* PROBLEM REQUIREMENTS *
Return the records exactly as they stand, and keep the pictures out of the copy.

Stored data
◆ ◆ ◆ ◆
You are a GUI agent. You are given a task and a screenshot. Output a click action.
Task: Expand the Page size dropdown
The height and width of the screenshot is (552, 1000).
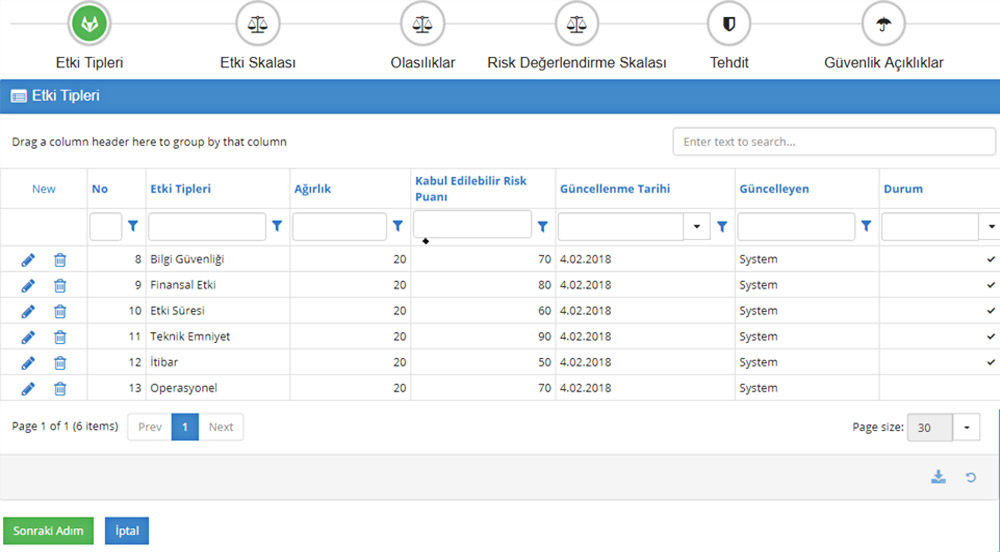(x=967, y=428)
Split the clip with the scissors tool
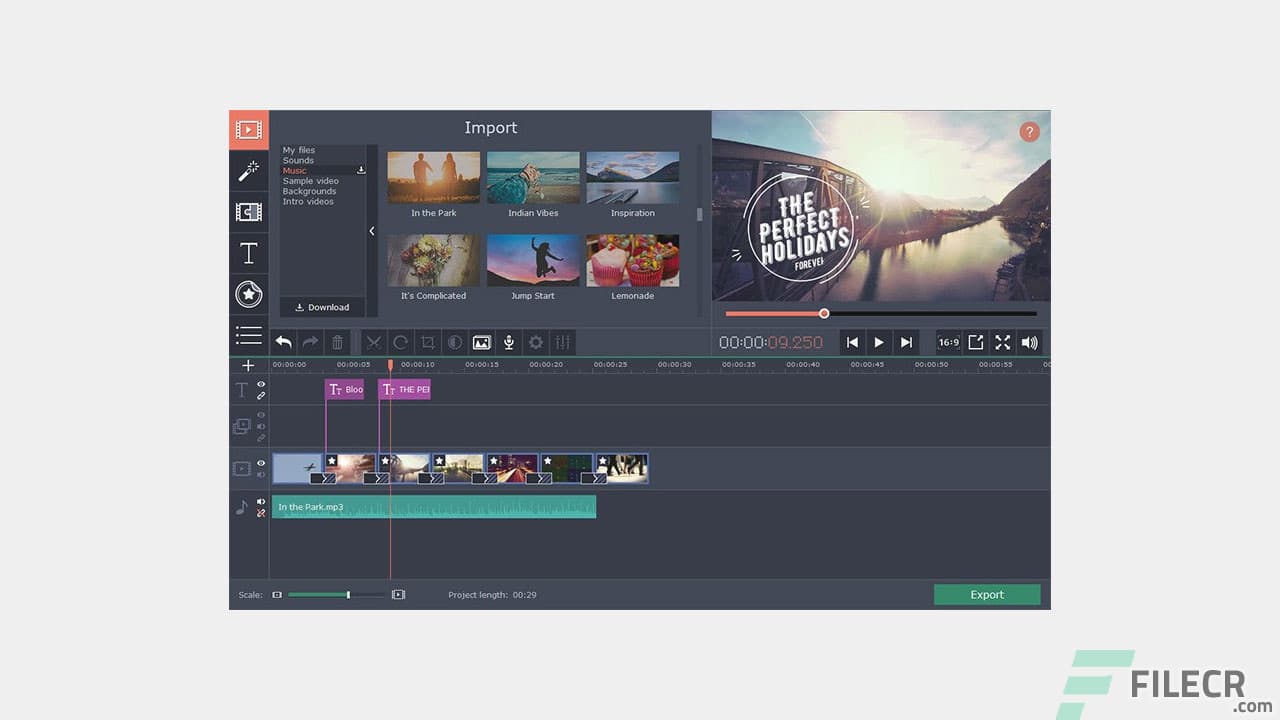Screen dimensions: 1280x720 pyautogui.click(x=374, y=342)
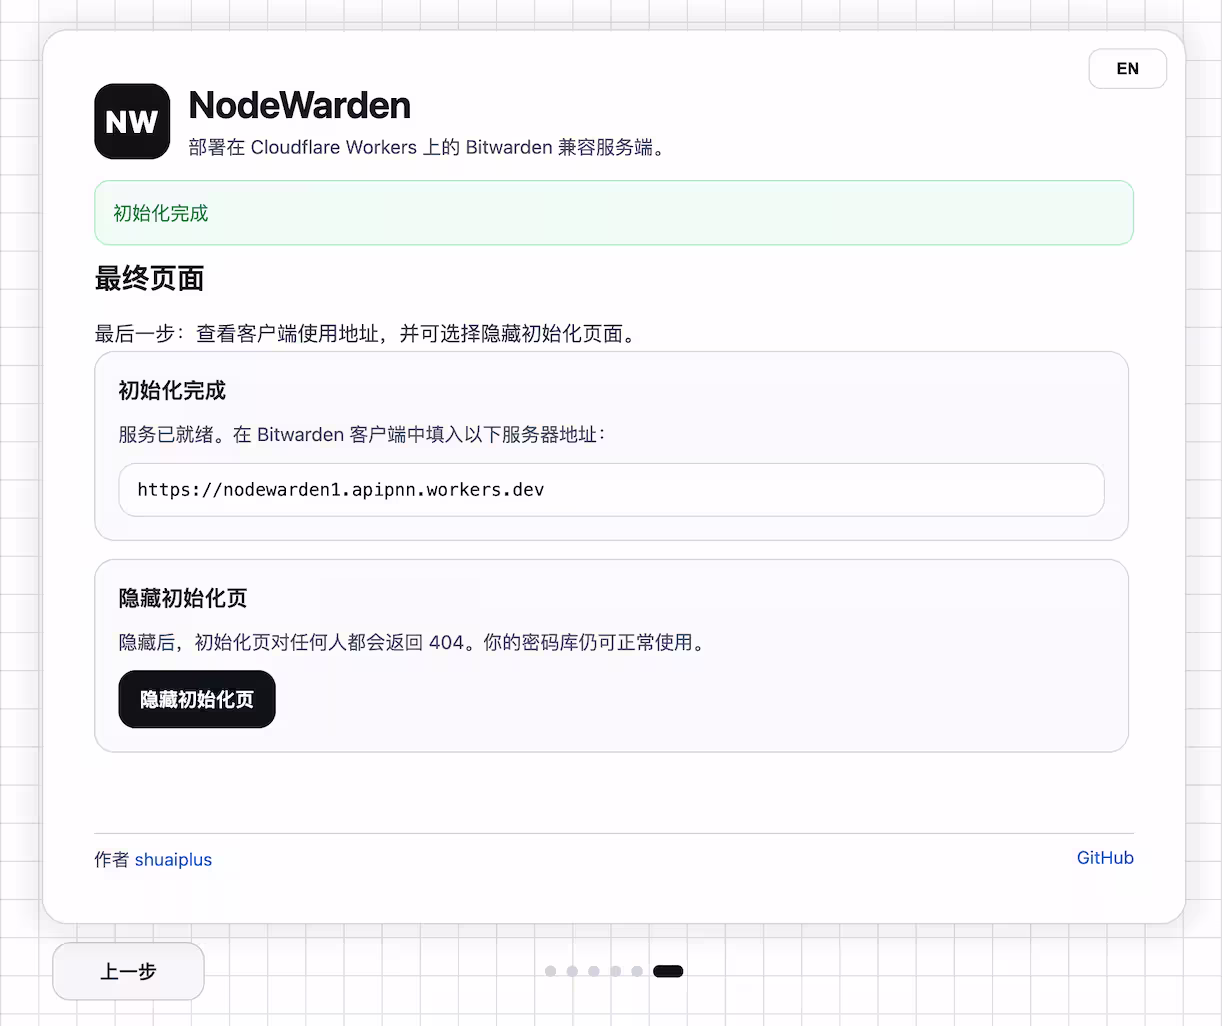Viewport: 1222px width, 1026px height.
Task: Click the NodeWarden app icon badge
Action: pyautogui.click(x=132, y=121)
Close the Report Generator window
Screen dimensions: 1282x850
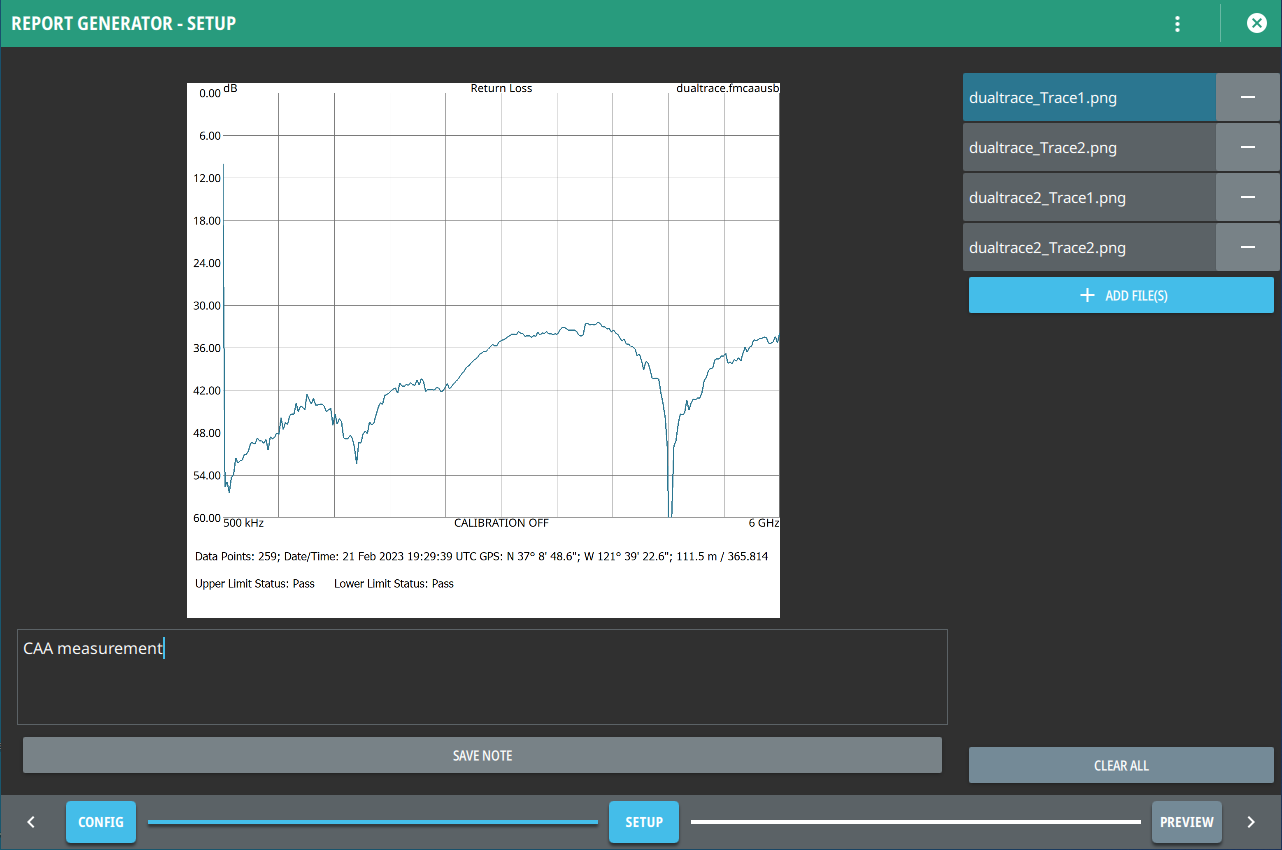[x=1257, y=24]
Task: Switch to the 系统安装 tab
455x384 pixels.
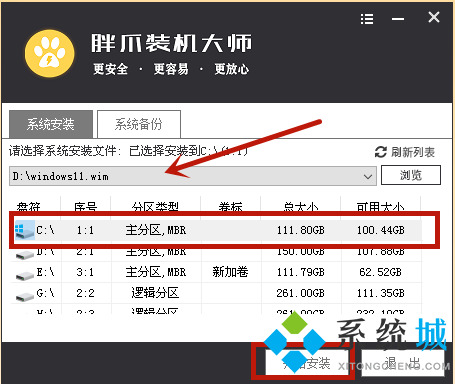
◆ ◆ ◆ ◆
* RESPONSE *
You are a GUI agent. You are given a task and a screenshot. Output a click action.
Task: Expand the Page size dropdown
The height and width of the screenshot is (552, 1000).
(x=967, y=428)
Split the clip with the scissors tool
Screen dimensions: 1280x720 pyautogui.click(x=374, y=342)
Viewport: 1222px width, 1026px height.
Task: Click the NodeWarden app icon badge
Action: pyautogui.click(x=132, y=121)
Close the Report Generator window
Screen dimensions: 1282x850
[x=1257, y=24]
Task: Switch to the 系统安装 tab
455x384 pixels.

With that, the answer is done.